Tüm bu durumlar karşısında Denizli Devlet Hastanesinin 12.06.2013 tarih ve 3065 nolu raporu gerçek sağlık gerçek sağlık durumuma bir uygunluk arz etmiyor. Bu rapor cezai durumumdan dolayı beni tekrar hücreye alma olasılığı yaratıyor ki bu durum bir çeşit hayatıma kast etmektir.
Öte yandan 27.02.2004 tarihinde Atatürk Üniv. Tıp Fakültesi Dekanlığı Adli Tıp Ana Bilim Dalı raporunda ''Sadece sağ elini aktif kullanmasını gerektiren günlük ihtiysaçlarını karşılamada ile derecede güçlük yaşayabileceği kanaatine varılmıştır'' demektedir.
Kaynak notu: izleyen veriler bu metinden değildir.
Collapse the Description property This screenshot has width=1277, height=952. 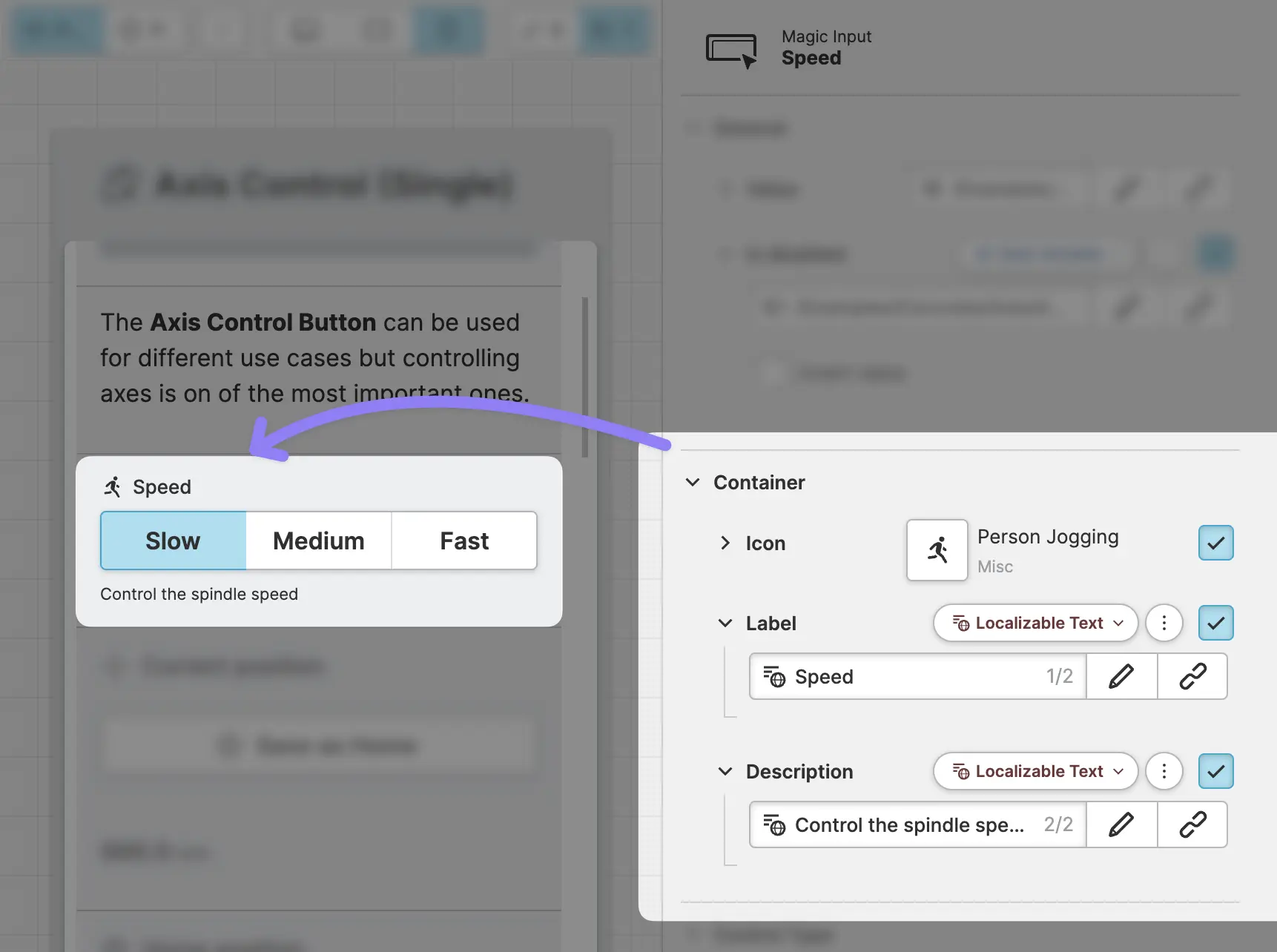pyautogui.click(x=725, y=772)
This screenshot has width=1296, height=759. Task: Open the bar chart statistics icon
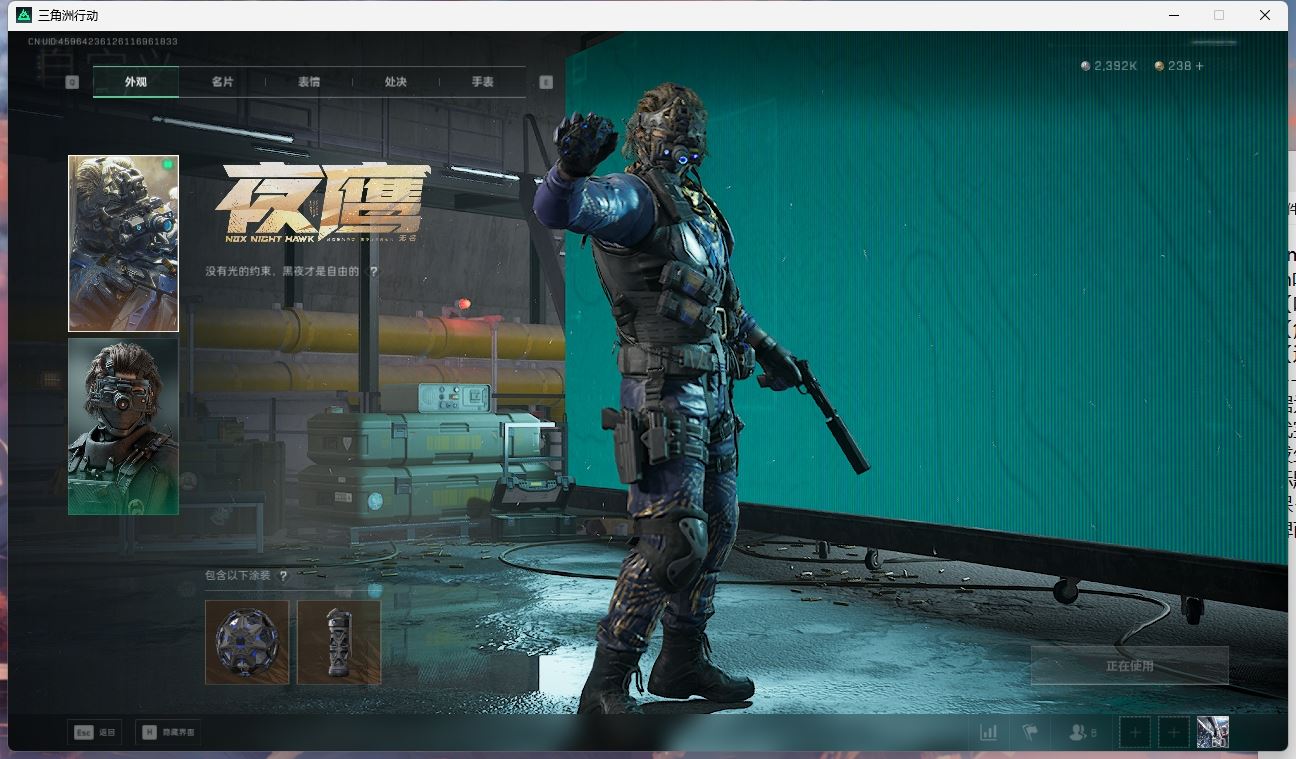989,733
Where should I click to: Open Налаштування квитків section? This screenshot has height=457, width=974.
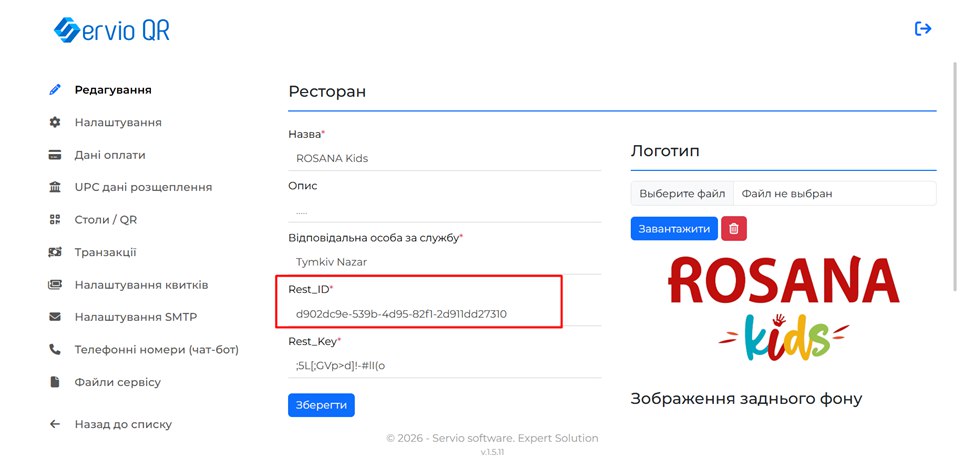click(141, 285)

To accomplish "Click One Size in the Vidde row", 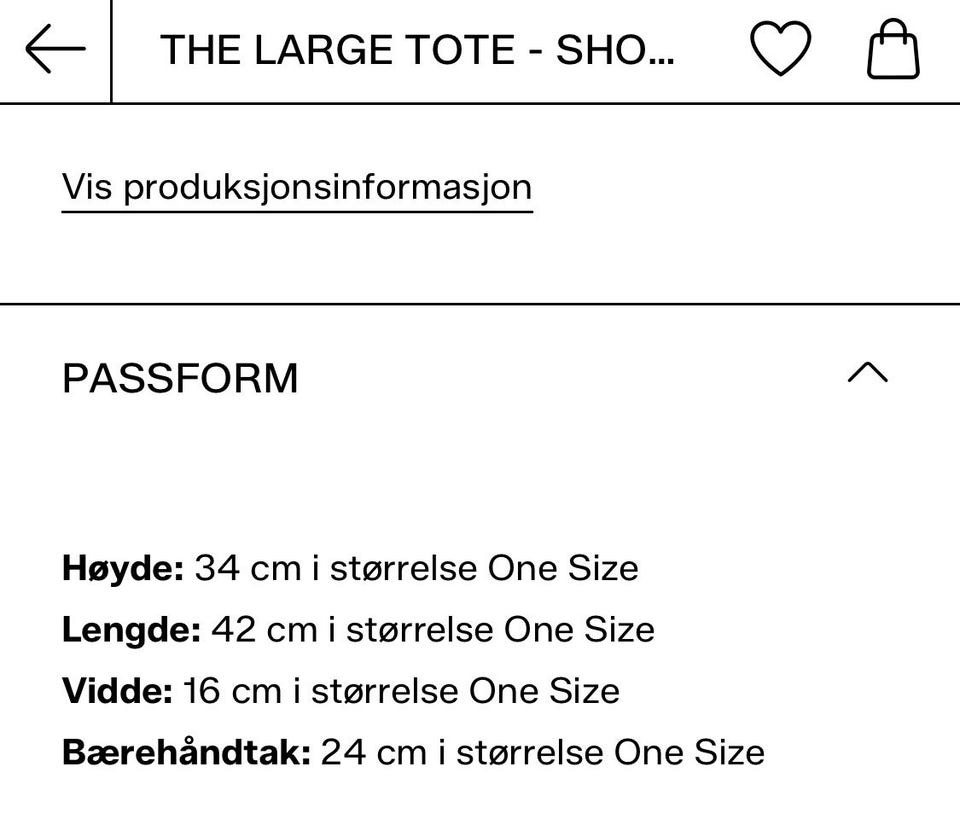I will [544, 691].
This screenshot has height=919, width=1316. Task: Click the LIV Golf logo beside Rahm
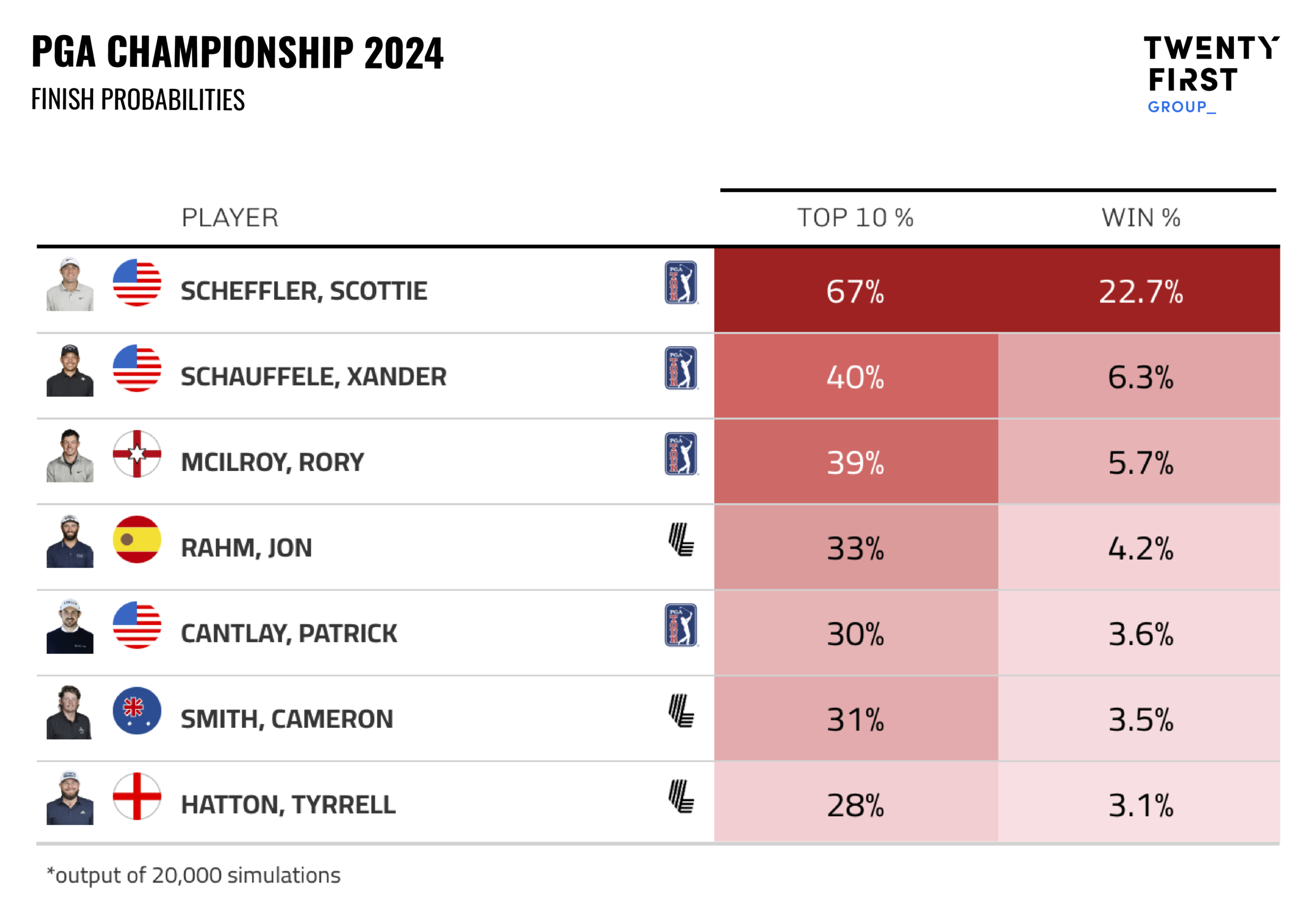681,539

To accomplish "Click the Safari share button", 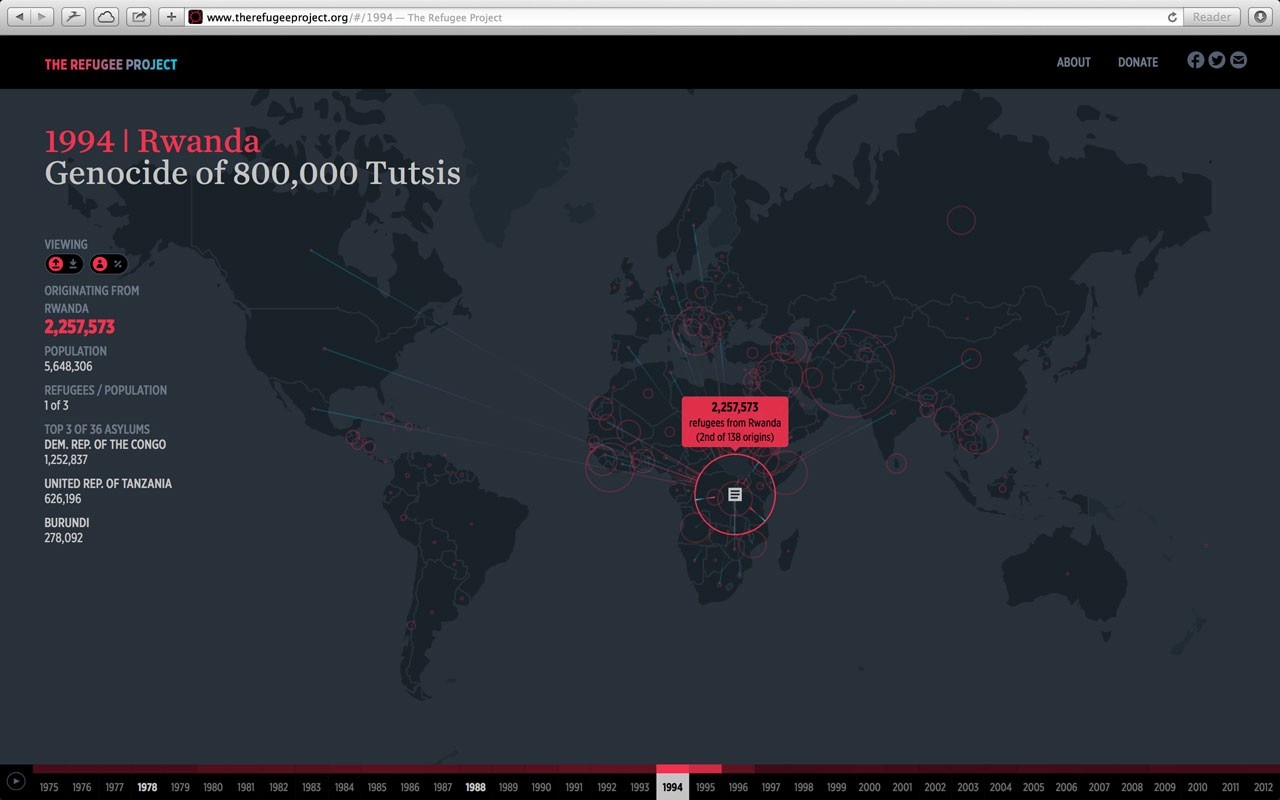I will 138,17.
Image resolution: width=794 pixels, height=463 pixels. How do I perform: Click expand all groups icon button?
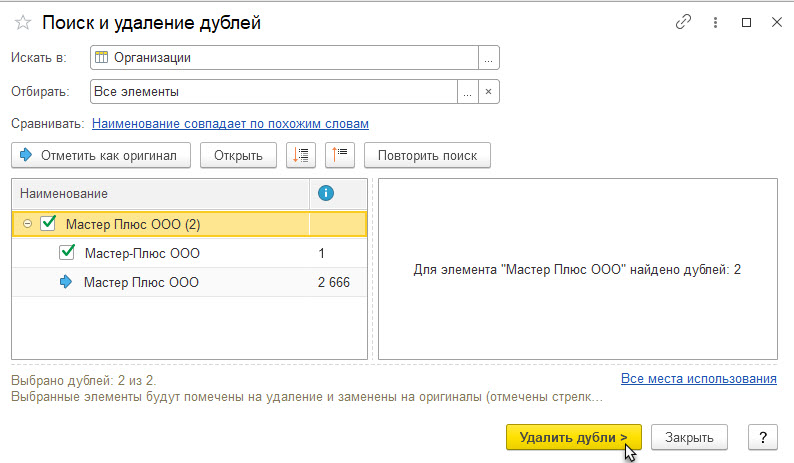coord(301,155)
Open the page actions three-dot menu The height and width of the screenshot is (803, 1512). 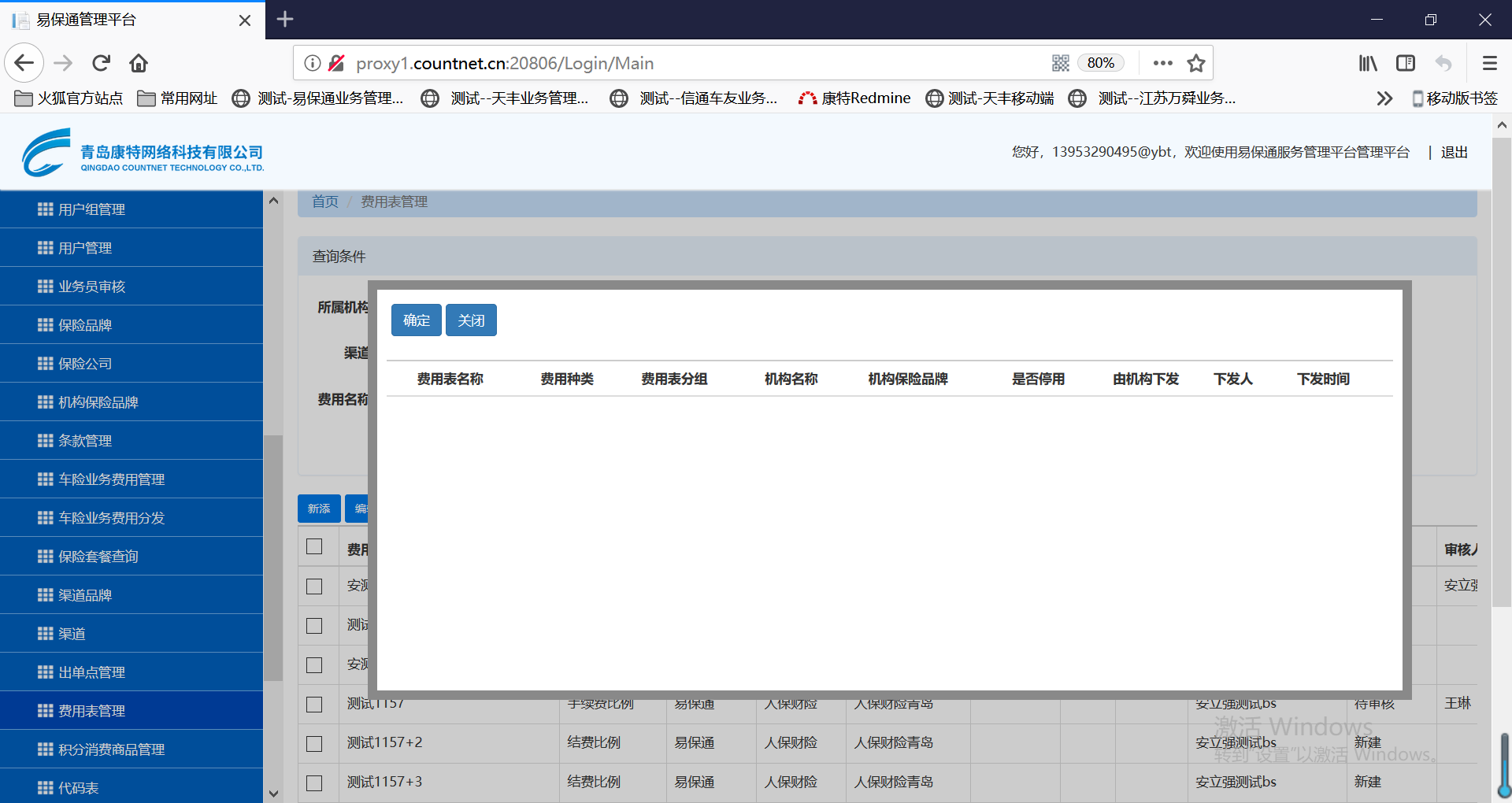tap(1162, 63)
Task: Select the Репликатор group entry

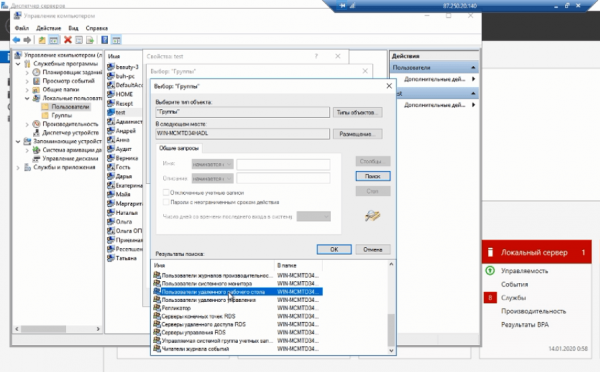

Bu rapor nedeniyle 2005 yılı 15 Eylül'ün de Ankara Cumhuriyet Başsavcılığının talebi ile hücreden alınıp odalara verildim. Çünkü tek başına günlük ihtiyaçlarımı karşılayamıyorum. Sağ elim sakat, yine kar donmasından dolayı sol ayağımın tüm parmakları kökten kesiktir. Ortopedik tabanlık olmadığında yürüyemiyorum çünkü ayak tabanım donmadan dolayı kalıcı yaralara sahiptir. Sağ ayağımda yine donmadan dolayı kesilmeler var.
Ortalama bu çerçevede yargılandığım Erzurum 2. Ağır Ceza mahkemesi başkanlığına itirazda bulunup Metris R Tipi cezaevine sevkimi talep ettim. Adli tıp kurumunun durumumu tüm boyutları ile ele almasının yerinde olacağını ilettim. Yine benzer ceza infazını erteleme talebimi red eden kurum olan Denizli Cumhuriyet Başsavcılığı Taşra İlamat İnfaz Bürosuna yazıp yeniden sağlık kuruluna çıkmayı talep ettim.
Özcesi durumumu bu şekilde paylaşırken başta hukuki olmak üzere yardımınızı talep ediyorum.”